:: Selection ::
****

Once you’ve defined your service-based architecture, it only makes sense (for just about everybody, everywhere) to containerize things. Containers are lightweight, standalone executable software packages that include everything required to run an application: code, runtime, system tools, libraries, and settings. They are a sort of “standard unit” of software that packages up the code with all of its dependencies so it can run anywhere, in any computing environment. You can link containers together, set security policies, limit resource usage, and more.

Think of them as scalable and isolated virtual machines in which you run your applications. (We know this statement has historically launched a thousand flame wars, so let’s at least agree that containers are simply much faster, OK?). Containers isolate an application and its dependencies, even its own operating system, into a self-contained unit that can run on any platform, anywhere. This means you can host and deploy duplicate containers worldwide (thanks to your Infrastructure-as-a-Service!) so your operations are flexible, reliable, and fast.

Dynamic management

This is where your new system absolutely shines. In short, dynamic management means making optimum use of the benefits conferred by your new cloud platform. Compute, network, and storage resources are provisioned on-demand, using standardized APIs, without up-front costs—and in real-time response to real business needs.

Dynamic management takes away the costs typically involved in capacity planning and provisioning of hardware resources. Instead, a team of engineers can start deploying value to production in a matter of hours. Resources can also be de-allocated just as quickly, closely mirroring changes in customer demand.

****

:: Items ::

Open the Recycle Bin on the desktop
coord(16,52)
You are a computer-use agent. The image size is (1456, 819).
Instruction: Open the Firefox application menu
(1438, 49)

****

:: Written request 1 ::
In the text on containers, duplicate the words from "Think of them" up to and including "real business needs.".
:: Written request 2 ::
Translate this sentence from the text on containers into Spanish: "Dynamic management takes away the costs typically involved in capacity planning and provisioning of hardware resources."

:: Task answer 1 ::
Think of them as scalable and isolated virtual machines in which you run your applications. (We know this statement has historically launched a thousand flame wars, so let’s at least agree that containers are simply much faster, OK?). Containers isolate an application and its dependencies, even its own operating system, into a self-contained unit that can run on any platform, anywhere. This means you can host and deploy duplicate containers worldwide (thanks to your Infrastructure-as-a-Service!) so your operations are flexible, reliable, and fast.

Dynamic management

This is where your new system absolutely shines. In short, dynamic management means making optimum use of the benefits conferred by your new cloud platform. Compute, network, and storage resources are provisioned on-demand, using standardized APIs, without up-front costs—and in real-time response to real business needs.

:: Task answer 2 ::
La gestión dinámica elimina los costos que normalmente conllevan la planificación de la capacidad y el aprovisionamiento de recursos de hardware.